Quoted text.

+---+

| HN Mirror

Y	Hacker News new \| ask \| show \| jobs

by exDM69 782 days ago

> Aw. Why not?

Because the global allocator API is defined as free(pointer address) and this used free(buffer handle).

It would require a reverse lookup structure from address to buffer handle, e.g. red-black tree. Maintaining it would no longer be O(1).

> the fact that the number of bits is constant doesn't make this O(1), it just makes it O(n) where n := 64

O(n) when n is constant is equal to O(1).

But lzcnt uses a fixed number of clock cycles so it's not really O(n) either.

4 comments

jsheard 782 days ago

GlobalAlloc is also required to be thread safe, and TLSF doesn't even attempt to handle that. I suppose you could get away with it on single-threaded platforms like microcontrollers or (vanilla) WebAssembly but it wouldn't generalize unless you wrapped it in a mutex, and then the performance would be terrible.

link

exDM69 782 days ago

Correct me if I'm wrong but can't you put a Rc<RefCell<OffsetAllocator>> in your std::alloc::Allocator implementation for interior mutability?

This make a non-thread safe allocator, with the (desired) side effect of making anything allocating from it (e.g. Vec) a !Send.

Or is there a requirement that Allocators must be Sync and Send?

link

LegionMammal978 782 days ago

This is about GlobalAlloc, the trait that actually exists in stable Rust. Only static variables can be marked as the #[global_allocator], and statics are always required to be Send + Sync. Of course, if you're really sure that only a single thread will ever exist, you can pinky-promise it by putting a couple unsafe impls on the allocator type. But then the language won't protect you if you do try to allocate or deallocate from multiple threads.

(More practically, you can just write a GlobalAlloc that forwards to an instance of a thread-local allocator. Though that runs the risk of thread-local deinitialization running in an unexpected order.)

link

couchand 782 days ago

Any uc worth programming on has interrupts!

+---+

Supplied data.
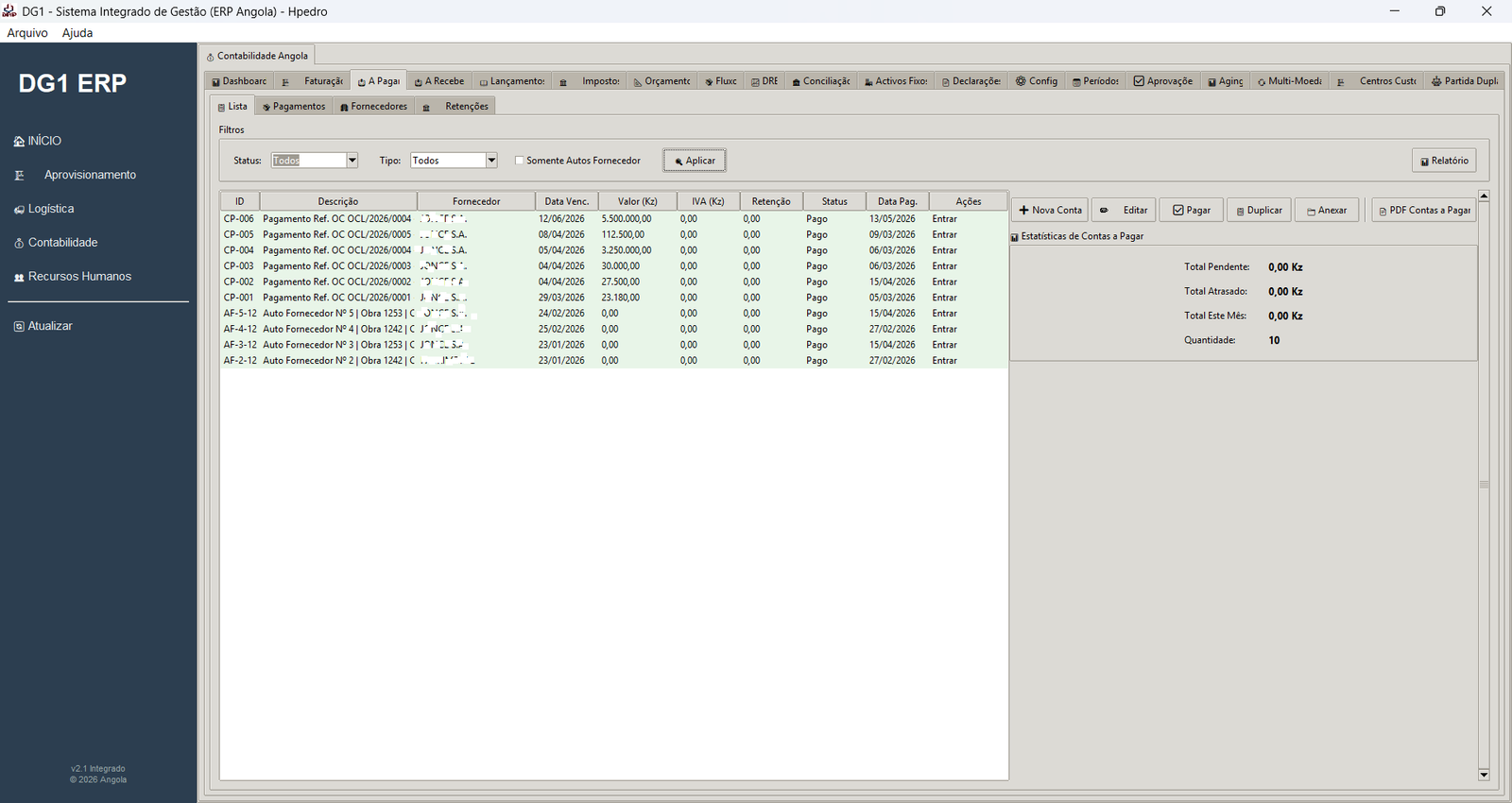Click the Recursos Humanos people icon
1512x803 pixels.
19,278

+---+

Direction 1. In the Hacker News thread, why would supporting the global allocator API make this allocator lose its O(1) behavior? Answer in one to three sentences.
Direction 2. Condense the paragraph of the Hacker News thread beginning "This is about GlobalAlloc" into a short bulleted list that keeps its main facts.

Written answer 1. The global allocator API frees memory by pointer address, but this allocator frees by buffer handle. Bridging the two would require a reverse lookup structure from address to buffer handle, such as a red-black tree, and maintaining that structure would no longer be O(1).

Written answer 2.
- The discussion concerns GlobalAlloc, the trait that exists in stable Rust.
- Only static variables can be marked as the #[global_allocator], and statics must always be Send + Sync.
- If you are certain only one thread will ever exist, you can assert this with a couple of unsafe impls on the allocator type.
- The language will then offer no protection if you allocate or deallocate from multiple threads.